A high repetition, low resistance calf strengthening program can be very helpful in stretching and strengthening the Achilles tendon and calf muscle. Double leg heel rises, done in a controlled manner and performed while standing on the edge of stairs, (to allow for more movement through the ankle) can be very helpful. Consider starting with 5 sets of 5 repetitions and slowly over a period of weeks advance to 10-15 sets of 15 repetitions.

Eccentric Achilles Tendon Exercises (ex. Heel Drops)

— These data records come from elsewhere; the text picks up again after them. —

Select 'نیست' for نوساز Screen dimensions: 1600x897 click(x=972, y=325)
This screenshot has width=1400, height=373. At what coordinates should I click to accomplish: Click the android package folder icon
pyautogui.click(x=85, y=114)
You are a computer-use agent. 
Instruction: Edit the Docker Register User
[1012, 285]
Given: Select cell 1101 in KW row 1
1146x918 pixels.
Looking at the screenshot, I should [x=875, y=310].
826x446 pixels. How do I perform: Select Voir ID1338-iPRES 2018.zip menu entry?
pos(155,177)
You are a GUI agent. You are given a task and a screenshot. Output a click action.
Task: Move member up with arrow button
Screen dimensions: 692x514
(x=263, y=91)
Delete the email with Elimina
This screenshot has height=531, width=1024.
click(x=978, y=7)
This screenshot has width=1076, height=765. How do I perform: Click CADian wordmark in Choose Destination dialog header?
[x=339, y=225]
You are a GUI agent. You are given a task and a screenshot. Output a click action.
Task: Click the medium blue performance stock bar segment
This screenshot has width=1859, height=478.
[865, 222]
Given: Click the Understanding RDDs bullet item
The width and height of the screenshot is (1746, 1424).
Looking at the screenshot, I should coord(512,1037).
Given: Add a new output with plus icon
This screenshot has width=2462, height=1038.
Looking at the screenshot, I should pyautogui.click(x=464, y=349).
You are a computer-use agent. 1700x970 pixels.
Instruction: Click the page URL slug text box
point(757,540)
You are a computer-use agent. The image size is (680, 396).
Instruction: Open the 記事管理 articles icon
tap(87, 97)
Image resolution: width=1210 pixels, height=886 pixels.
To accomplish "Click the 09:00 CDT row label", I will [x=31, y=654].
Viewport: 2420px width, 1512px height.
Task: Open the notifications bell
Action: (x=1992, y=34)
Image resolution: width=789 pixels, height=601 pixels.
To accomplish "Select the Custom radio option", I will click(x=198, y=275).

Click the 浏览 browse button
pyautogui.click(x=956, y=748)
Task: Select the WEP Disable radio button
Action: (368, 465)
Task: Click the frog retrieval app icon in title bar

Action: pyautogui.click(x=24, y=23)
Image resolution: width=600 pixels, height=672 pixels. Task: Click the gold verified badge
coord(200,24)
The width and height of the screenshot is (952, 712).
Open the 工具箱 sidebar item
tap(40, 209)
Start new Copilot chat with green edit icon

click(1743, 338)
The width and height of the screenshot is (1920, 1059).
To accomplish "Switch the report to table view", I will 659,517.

Controlled exercises where the Achilles tendon is being lengthened while the calf muscle contracts have been shown to be very helpful in improving the symptoms associated with Achilles tendonitis. An example of this type of exercise is a "Heel drop", where the patient stands on their toes while positioned on the edge of a ledge, such as a stair. They then slowly lower their heels down below the ledge, simultaneously stretching and strengthening the Achilles tendon. This can be done with both legs at the same time (bilaterally) or for a more concentrated effort, one leg at a time. It can also be done with the knees straight (putting force on the gastrocnemius) or with the knees bent (putting force on the soles). Patients should gradually work up to performing 5 sets of 10 repetitions. These exercises should be performed 5-6 days per week during the active treatment phase, and then 3 times per week to minimise the chance of developing recurrent symptoms. It is critical that this exercise be approached cautiously, as it has the potential to put excessive pressure on the Achilles. Patients should always warm up first (ex. get their blood flowing on an exercise bike for 5-10 minutes) before performing these exercises.

Fig 1.

Fig 1.

Fig 2.

Fig 2.

Fig 3.

Fig 3.

PRP injections 

It has been proposed that injecting plasma-rich protein (PRP), taken from the patients’ own blood, may stimulate healing.  However, there is a lack of evidence supporting that notion that PRP injections are more effective than traditional treatment options --or even when compared to placebo treatments.

Extracorporeal Shock Wave Lithotripsy (ESWL) is another treatment modality to help this problem. It is a non-invasive treatment in which a device is used to pass acoustic shockwaves through the skin to the affected area.